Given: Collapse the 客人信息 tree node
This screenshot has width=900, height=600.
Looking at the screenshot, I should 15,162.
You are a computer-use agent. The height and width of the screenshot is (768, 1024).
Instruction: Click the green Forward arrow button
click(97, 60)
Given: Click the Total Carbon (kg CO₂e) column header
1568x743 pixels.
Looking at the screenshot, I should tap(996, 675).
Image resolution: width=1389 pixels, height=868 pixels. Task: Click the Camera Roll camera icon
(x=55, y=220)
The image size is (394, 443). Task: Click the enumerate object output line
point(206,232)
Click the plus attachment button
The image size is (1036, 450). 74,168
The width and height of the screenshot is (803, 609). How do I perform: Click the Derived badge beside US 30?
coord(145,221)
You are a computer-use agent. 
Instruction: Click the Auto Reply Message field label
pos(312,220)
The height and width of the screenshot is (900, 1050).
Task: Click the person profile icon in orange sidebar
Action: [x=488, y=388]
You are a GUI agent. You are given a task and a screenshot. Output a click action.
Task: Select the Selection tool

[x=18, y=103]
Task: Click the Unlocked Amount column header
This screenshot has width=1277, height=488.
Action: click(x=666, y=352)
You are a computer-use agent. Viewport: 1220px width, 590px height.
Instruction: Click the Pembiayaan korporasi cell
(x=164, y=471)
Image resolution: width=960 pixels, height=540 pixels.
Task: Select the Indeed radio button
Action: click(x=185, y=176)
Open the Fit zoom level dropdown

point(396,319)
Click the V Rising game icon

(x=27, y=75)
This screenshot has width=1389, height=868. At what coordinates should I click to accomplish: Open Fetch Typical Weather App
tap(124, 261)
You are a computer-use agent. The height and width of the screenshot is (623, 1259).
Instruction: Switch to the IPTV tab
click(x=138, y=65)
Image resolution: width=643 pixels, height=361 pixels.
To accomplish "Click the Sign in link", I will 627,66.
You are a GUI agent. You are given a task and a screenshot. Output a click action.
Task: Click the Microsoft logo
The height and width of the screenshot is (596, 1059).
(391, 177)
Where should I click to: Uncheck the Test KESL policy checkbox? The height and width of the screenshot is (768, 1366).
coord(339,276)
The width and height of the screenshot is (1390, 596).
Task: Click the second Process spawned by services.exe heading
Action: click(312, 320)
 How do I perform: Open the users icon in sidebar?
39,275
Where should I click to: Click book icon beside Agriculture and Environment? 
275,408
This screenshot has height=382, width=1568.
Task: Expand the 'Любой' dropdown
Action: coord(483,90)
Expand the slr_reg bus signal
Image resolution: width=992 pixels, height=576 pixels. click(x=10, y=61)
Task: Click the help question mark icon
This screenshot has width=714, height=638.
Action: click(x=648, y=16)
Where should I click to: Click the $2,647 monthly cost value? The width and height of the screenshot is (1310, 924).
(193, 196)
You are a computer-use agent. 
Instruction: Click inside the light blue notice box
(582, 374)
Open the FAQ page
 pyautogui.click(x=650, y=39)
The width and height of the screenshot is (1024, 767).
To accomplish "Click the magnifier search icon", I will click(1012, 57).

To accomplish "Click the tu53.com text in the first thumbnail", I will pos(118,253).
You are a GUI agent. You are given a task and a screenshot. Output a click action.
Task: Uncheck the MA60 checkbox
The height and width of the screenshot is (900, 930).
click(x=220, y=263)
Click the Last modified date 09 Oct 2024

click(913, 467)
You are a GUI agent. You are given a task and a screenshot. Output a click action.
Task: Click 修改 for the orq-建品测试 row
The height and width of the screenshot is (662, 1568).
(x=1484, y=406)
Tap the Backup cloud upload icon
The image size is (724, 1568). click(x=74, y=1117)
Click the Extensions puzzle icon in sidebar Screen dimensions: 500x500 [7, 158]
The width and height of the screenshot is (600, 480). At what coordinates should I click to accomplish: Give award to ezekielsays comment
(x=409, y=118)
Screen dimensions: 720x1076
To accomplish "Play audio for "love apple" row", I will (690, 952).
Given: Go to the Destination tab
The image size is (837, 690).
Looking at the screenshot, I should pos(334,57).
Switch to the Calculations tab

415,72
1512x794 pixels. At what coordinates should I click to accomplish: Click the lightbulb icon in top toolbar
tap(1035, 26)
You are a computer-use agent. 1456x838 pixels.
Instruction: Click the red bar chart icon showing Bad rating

┄┄┄┄┄┄┄┄┄┄┄┄┄┄┄┄┄┄┄┄

# Task item:
I would like you to output every record exactly as written.

# The completed task:
Given: Collapse the 客人信息 tree node
This screenshot has width=900, height=600.
Looking at the screenshot, I should 15,162.
You are a computer-use agent. The height and width of the screenshot is (768, 1024).
Instruction: Click the green Forward arrow button
click(97, 60)
Given: Click the Total Carbon (kg CO₂e) column header
1568x743 pixels.
Looking at the screenshot, I should tap(996, 675).
Image resolution: width=1389 pixels, height=868 pixels. Task: Click the Camera Roll camera icon
(x=55, y=220)
The image size is (394, 443). Task: Click the enumerate object output line
point(206,232)
Click the plus attachment button
The image size is (1036, 450). 74,168
The width and height of the screenshot is (803, 609). How do I perform: Click the Derived badge beside US 30?
coord(145,221)
You are a computer-use agent. 
Instruction: Click the Auto Reply Message field label
pos(312,220)
The height and width of the screenshot is (900, 1050).
Task: Click the person profile icon in orange sidebar
Action: [x=488, y=388]
You are a GUI agent. You are given a task and a screenshot. Output a click action.
Task: Select the Selection tool

[x=18, y=103]
Task: Click the Unlocked Amount column header
This screenshot has width=1277, height=488.
Action: click(x=666, y=352)
You are a computer-use agent. Viewport: 1220px width, 590px height.
Instruction: Click the Pembiayaan korporasi cell
(x=164, y=471)
Image resolution: width=960 pixels, height=540 pixels.
Task: Select the Indeed radio button
Action: click(x=185, y=176)
Open the Fit zoom level dropdown

point(396,319)
Click the V Rising game icon

(x=27, y=75)
This screenshot has width=1389, height=868. At what coordinates should I click to accomplish: Open Fetch Typical Weather App
tap(124, 261)
You are a computer-use agent. The height and width of the screenshot is (623, 1259).
Instruction: Switch to the IPTV tab
click(x=138, y=65)
Image resolution: width=643 pixels, height=361 pixels.
To accomplish "Click the Sign in link", I will 627,66.
You are a GUI agent. You are given a task and a screenshot. Output a click action.
Task: Click the Microsoft logo
The height and width of the screenshot is (596, 1059).
(391, 177)
Where should I click to: Uncheck the Test KESL policy checkbox? The height and width of the screenshot is (768, 1366).
coord(339,276)
The width and height of the screenshot is (1390, 596).
Task: Click the second Process spawned by services.exe heading
Action: click(312, 320)
 How do I perform: Open the users icon in sidebar?
39,275
Where should I click to: Click book icon beside Agriculture and Environment? 
275,408
This screenshot has height=382, width=1568.
Task: Expand the 'Любой' dropdown
Action: coord(483,90)
Expand the slr_reg bus signal
Image resolution: width=992 pixels, height=576 pixels. click(x=10, y=61)
Task: Click the help question mark icon
This screenshot has width=714, height=638.
Action: click(x=648, y=16)
Where should I click to: Click the $2,647 monthly cost value? The width and height of the screenshot is (1310, 924).
(193, 196)
You are a computer-use agent. 
Instruction: Click inside the light blue notice box
(582, 374)
Open the FAQ page
 pyautogui.click(x=650, y=39)
The width and height of the screenshot is (1024, 767).
To accomplish "Click the magnifier search icon", I will click(1012, 57).

To accomplish "Click the tu53.com text in the first thumbnail", I will pos(118,253).
You are a GUI agent. You are given a task and a screenshot. Output a click action.
Task: Uncheck the MA60 checkbox
The height and width of the screenshot is (900, 930).
click(x=220, y=263)
Click the Last modified date 09 Oct 2024

click(913, 467)
You are a GUI agent. You are given a task and a screenshot. Output a click action.
Task: Click 修改 for the orq-建品测试 row
The height and width of the screenshot is (662, 1568).
(x=1484, y=406)
Tap the Backup cloud upload icon
The image size is (724, 1568). click(x=74, y=1117)
Click the Extensions puzzle icon in sidebar Screen dimensions: 500x500 [7, 158]
The width and height of the screenshot is (600, 480). At what coordinates should I click to accomplish: Give award to ezekielsays comment
(x=409, y=118)
Screen dimensions: 720x1076
To accomplish "Play audio for "love apple" row", I will (690, 952).
Given: Go to the Destination tab
The image size is (837, 690).
Looking at the screenshot, I should pos(334,57).
Switch to the Calculations tab

415,72
1512x794 pixels. At what coordinates should I click to accomplish: Click the lightbulb icon in top toolbar
tap(1035, 26)
You are a computer-use agent. 1456x838 pixels.
Instruction: Click the red bar chart icon showing Bad rating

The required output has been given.